LA CARRIERA DA PROFESSIONISTA
Nel 2010 passa professionista con la Androni come stagista. Nel 2011 passa ufficialmente al team italiano, con cui vince la cronometro a squadre della Settimana Internazionale Coppi e Bartalti e titoli nazionali di inseguimento a squadre 2010, 2011 e 2012 e il titolo di inseguimento individuale nel 2010. Nel 2013 passa alla Cannondale. Nello stesso anno vince l'ultima tappa del Critériun du Dauphiné 2013, la Sisteron-Risoul, dove riesce, dopo un'azione da lontano, a staccare tutti gli altri compagni di fuga.
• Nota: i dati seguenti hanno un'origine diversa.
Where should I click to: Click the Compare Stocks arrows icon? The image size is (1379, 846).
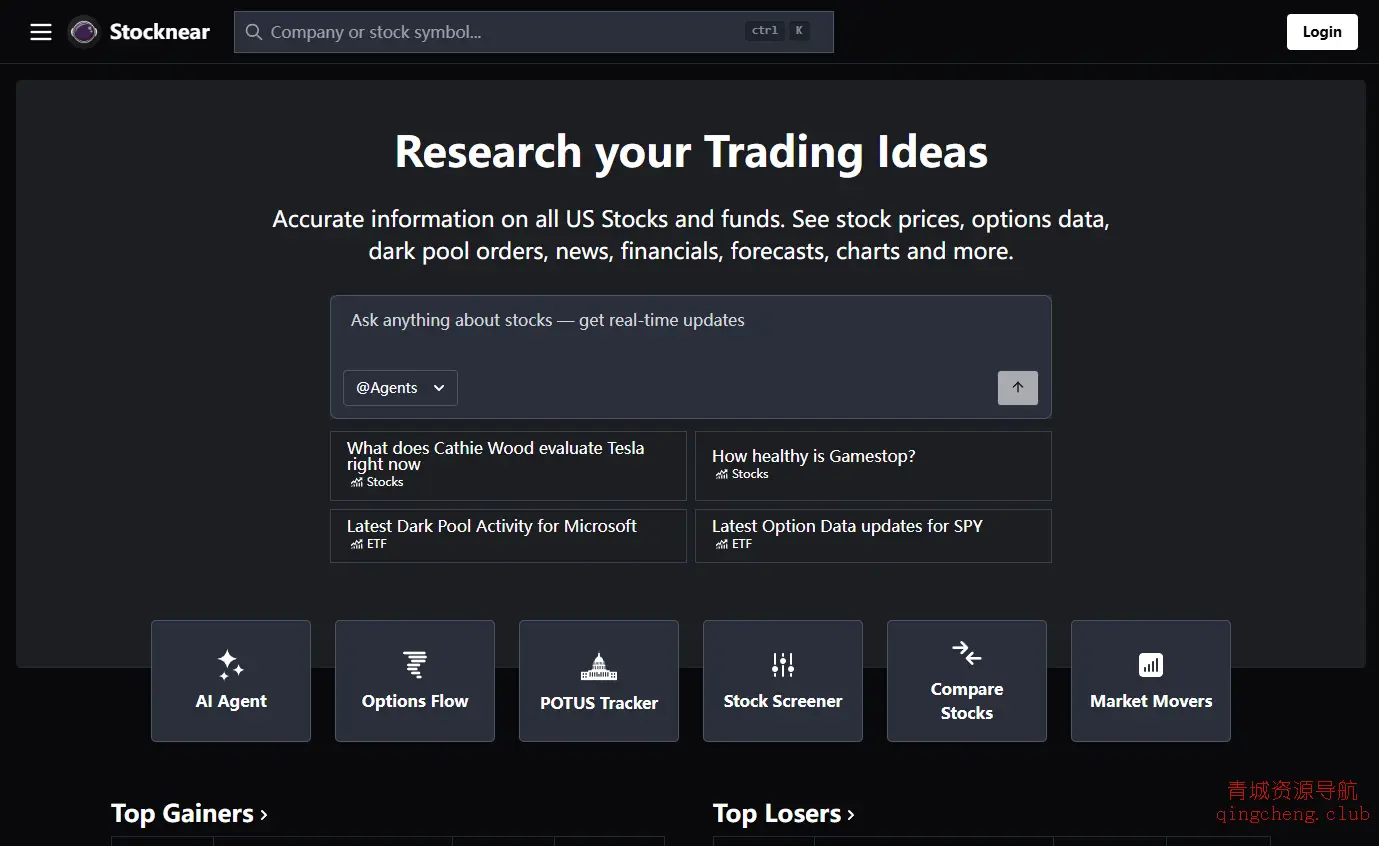967,653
Al Tour del France 2014, vince per due volte consecutive il numero rosso della combattività (nella 13ª e nella 14ª tappa), aggiudicandosi poi il Premio della Combattività, assegnato al più combattivo di tutto il Tour. Un mese dopo, alla Vuelta di Spagna, vince la settima tappa, arrivando in solitaria al traguardo di Alcaudete, dopo aver staccato i suoi tre compagni di fuga.

Nel 2015 è ancora protagonista alla Vuelta di Spagna dove conquista la quattordicesima tappa precedendo sull'ultima ascesa i suoi compagni di fuga. Torna al successo nel 2018 alla Vuelta di Spagna imponendosi nell'undicesima tappa, arrivando in solitaria sul traguardo di Luintra dopo aver staccato tutti i compagni di fuga. Si impone poi nella stessa stagione anche al Giro dell'Emilia grazie a un'altra azione in solitaria, festeggiando a braccia alzate sul traguardo in cima alla salita del San Luca.

“E' uno che non molla mai, quando pensi che sia finito in corsa ti attacca. E' questa la sua prerogativa – ricorda il suo ex diesse della Bibanese Giacomo Gava – quando correva con noi veniva nel ritiro di Bibano prima delle corse eppoi tornata a Buja dove studiava. Passò a 27 anni al professionismo, ma le sue soddisfazione se l'è prese ugualmente. Questo il coronamento della carriera”.

La maglia rosa ad un friulano-trevigiano (vive a Mareno) non accadeva dalla rosa di Franco Pellizotti, inizio Giro del 2008 (in rosa per quattro giorni), l'anno prima fu Enrico Gasparotto, in rosa per tre giorni.